> Directions for this task
Answer these from the abstract on discourse presentation:
(a) Which corpus is the study done on?
(b) What F1 score does the CNN baseline reach?
(c) In which category do the fine-tuned BERT model's remaining errors cluster, and what is its F1 there?

> Source document
★ ★ ★ ★ ★

Reinaldo Di Polo
2026
Baselines for Detection and Classification of Discourse Presentation in English Narrative
Reinaldo Di Polo | Mustafa Ocal | Mark Finlayson
Proceedings of the 2nd Joint Workshop on Computational Approaches to Discourse, Context and Document-Level Inferences and Computational Models of Reference, Anaphora and Coreference (CODI-CRAC 2026)
Reinaldo Di Polo | Mustafa Ocal | Mark Finlayson
Proceedings of the 2nd Joint Workshop on Computational Approaches to Discourse, Context and Document-Level Inferences and Computational Models of Reference, Anaphora and Coreference (CODI-CRAC 2026)
Discourse presentation is when speech, writing, or thought (SW&T) attributed to a discourse entity (such as a character in a narrative) is presented within a discourse. Discourse presentations can be generally broken into direct or indirect: direct presentation is when the text quotes the words or thoughts verbatim, whereas in indirect presentation the text expresses the SW&T in the narrator’s or writer’s own words. Automatically detecting and categorizing discourse presentations supports discourse and narrative analysis and improves attribution for downstream NLP tasks, but detecting indirect discourse presentations remains challenging due to diverse surface forms and subtle perspective shifts. We study detection and categorization of discourse presentations on a corrected version of the Semino & Short’s English Narrative SW&TP corpus. We cast the task as five-way clause classification: Direct Speech & Writing, Direct Thought, Indirect Speech & Writing, Indirect Thought, and Narrative (i.e., no discourse presentation). We compare four approaches: (1) CNN; (2) generative baseline (Claude Sonnet 4.6); (3) untuned BERT, and (4) fine-tuned BERT. The CNN baseline achieves 0.43 F1 and exhibits substantial confusion with the Narrative class. Claude achieves 0.71 F1 but performs unevenly across classes and fails to recover Indirect Thought. BERT achieves 0.81 F1 overall but struggles on indirect categories. The fine-tuning BERT yields strong performance (0.88 F1), with remaining errors concentrated in Indirect Speech & Writing (F1 = 0.60). We release our code and the corrected dataset to support reproducibility. To our knowledge, this is the first time computational approaches have been evaluated across the full range of SW&TP discourse presentation types.

★ ★ ★ ★ ★

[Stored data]
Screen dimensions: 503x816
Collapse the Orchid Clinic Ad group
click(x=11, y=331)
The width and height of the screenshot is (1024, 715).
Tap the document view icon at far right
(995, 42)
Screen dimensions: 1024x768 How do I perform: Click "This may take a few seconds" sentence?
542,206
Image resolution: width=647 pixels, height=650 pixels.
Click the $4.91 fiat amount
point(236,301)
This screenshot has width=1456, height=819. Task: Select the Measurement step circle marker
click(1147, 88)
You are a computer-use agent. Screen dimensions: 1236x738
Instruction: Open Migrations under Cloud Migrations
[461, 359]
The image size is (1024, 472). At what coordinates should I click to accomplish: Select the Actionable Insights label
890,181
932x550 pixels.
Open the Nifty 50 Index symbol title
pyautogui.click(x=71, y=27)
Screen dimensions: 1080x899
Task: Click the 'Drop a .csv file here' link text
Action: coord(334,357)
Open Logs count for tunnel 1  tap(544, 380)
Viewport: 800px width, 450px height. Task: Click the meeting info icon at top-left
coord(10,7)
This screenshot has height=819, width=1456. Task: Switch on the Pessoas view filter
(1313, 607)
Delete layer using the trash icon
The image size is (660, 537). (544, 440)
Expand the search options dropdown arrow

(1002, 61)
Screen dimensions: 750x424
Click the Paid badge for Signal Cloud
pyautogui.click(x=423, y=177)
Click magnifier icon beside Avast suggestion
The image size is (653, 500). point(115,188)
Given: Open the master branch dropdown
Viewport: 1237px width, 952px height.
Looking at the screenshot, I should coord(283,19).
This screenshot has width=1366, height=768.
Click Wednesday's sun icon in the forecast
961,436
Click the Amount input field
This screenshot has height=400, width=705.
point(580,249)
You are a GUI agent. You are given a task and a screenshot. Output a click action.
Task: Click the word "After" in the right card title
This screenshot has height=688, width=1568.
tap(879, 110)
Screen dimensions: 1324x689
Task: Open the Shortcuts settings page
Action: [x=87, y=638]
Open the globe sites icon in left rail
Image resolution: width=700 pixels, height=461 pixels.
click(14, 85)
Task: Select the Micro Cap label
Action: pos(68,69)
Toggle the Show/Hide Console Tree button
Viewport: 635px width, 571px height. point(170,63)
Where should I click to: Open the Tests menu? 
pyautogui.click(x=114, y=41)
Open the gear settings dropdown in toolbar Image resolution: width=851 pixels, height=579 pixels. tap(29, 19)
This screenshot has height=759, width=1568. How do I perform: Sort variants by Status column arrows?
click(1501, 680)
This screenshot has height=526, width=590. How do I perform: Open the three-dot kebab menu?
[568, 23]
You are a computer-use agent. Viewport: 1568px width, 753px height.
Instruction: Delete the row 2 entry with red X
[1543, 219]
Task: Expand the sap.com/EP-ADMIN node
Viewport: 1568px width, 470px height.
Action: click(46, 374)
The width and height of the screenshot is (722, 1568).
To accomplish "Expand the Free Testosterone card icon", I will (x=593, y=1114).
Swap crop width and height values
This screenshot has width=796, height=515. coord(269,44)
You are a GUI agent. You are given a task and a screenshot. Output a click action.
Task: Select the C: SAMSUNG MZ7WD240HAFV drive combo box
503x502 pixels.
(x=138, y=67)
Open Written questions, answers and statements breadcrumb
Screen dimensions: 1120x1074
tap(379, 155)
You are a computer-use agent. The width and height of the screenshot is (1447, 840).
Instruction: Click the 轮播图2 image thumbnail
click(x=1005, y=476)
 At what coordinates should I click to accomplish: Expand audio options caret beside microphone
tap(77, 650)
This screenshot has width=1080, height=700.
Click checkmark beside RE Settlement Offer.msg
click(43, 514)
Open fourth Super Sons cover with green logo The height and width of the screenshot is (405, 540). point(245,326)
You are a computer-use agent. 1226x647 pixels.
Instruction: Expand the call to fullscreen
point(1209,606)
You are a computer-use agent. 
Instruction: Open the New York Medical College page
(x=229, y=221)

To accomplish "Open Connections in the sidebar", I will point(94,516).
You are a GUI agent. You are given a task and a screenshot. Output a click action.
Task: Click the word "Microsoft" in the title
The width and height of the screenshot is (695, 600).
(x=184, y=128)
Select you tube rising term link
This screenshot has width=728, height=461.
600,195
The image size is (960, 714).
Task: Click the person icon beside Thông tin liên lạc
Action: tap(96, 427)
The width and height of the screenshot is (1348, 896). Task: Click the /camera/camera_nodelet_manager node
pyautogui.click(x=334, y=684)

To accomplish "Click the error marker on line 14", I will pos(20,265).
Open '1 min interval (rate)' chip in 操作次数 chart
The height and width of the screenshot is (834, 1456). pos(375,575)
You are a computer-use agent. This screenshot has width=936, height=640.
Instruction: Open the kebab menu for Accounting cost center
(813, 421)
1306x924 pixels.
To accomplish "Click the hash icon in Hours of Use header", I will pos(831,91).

★ ★ ★ ★ ★

> Worked solution
(a) A corrected version of Semino & Short's English Narrative SW&TP corpus.
(b) 0.43.
(c) Indirect Speech & Writing, with an F1 of 0.60.